Tests on the properties of the catalyst produced by the Cracow physicists ended with optimistic results. The selected composite retained the ability to fully oxidise ethanol even after several hours of use. Moreover, its electrocatalytic efficiency proved comparable to that of contemporary platinum catalysts. From a scientific perspective, this result is positively astonishing. Catalysis generally proceeds more efficiently the larger the surface area of the agglomerates, which has to do with the fragmentation of their structure. However, the composite studied was not nanometre in size, but several orders of magnitude larger, submicron in size. It seems likely, therefore, that if physicists succeed in reducing the size of the particles in the future, the efficiency of the new catalyst could increase still further.
The work on laser fusion of copper nanostructures was funded by the Polish National Science Centre.

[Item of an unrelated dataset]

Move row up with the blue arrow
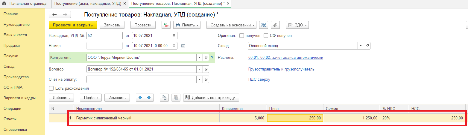pyautogui.click(x=140, y=98)
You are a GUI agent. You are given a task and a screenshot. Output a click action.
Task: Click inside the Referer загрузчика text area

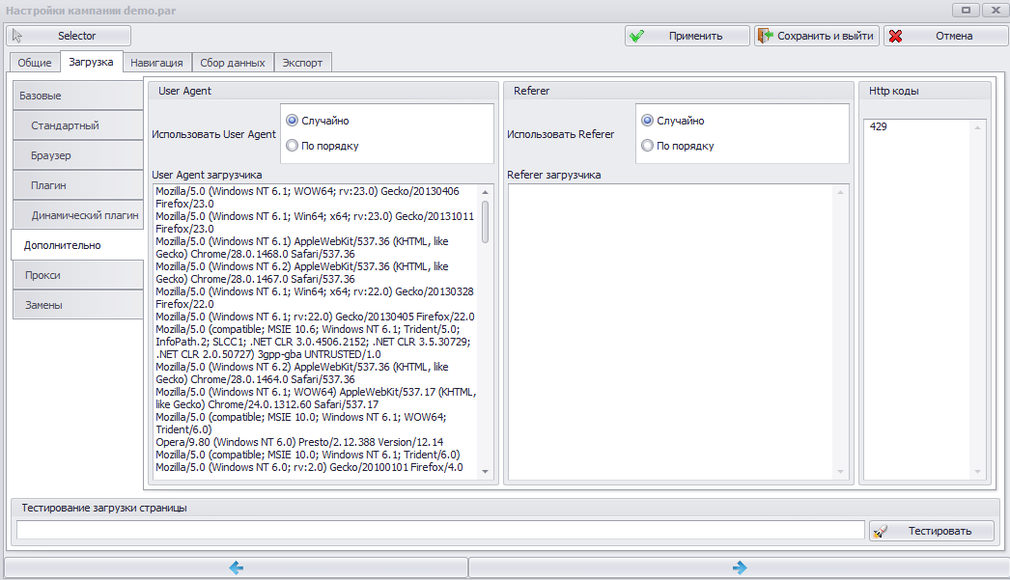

The Henryk Niewodniczański Institute of Nuclear Physics (IFJ PAN) is currently one of the largest research institutes of the Polish Academy of Sciences. A wide range of research carried out at IFJ PAN covers basic and applied studies, from particle physics and astrophysics, through hadron physics, high-, medium-, and low-energy nuclear physics, condensed matter physics (including materials engineering), to various applications of nuclear physics in interdisciplinary research, covering medical physics, dosimetry, radiation and environmental biology, environmental protection, and other related disciplines. The average yearly publication output of IFJ PAN includes over 600 scientific papers in high-impact international journals. Each year the Institute hosts about 20 international and national scientific conferences. One of the most important facilities of the Institute is the Cyclotron Centre Bronowice (CCB), which is an infrastructure unique in Central Europe, serving as a clinical and research centre in the field of medical and nuclear physics. In addition, IFJ PAN runs four accredited research and measurement laboratories. IFJ PAN is a member of the Marian Smoluchowski Kraków Research Consortium: "Matter-Energy-Future", which in the years 2012-2017 enjoyed the status of the Leading National Research Centre (KNOW) in physics. In 2017, the European Commission granted the Institute the HR Excellence in Research award. As a result of the categorization of the Ministry of Education and Science, the Institute has been classified into the A+ category (the highest scientific category in Poland) in the field of physical sciences.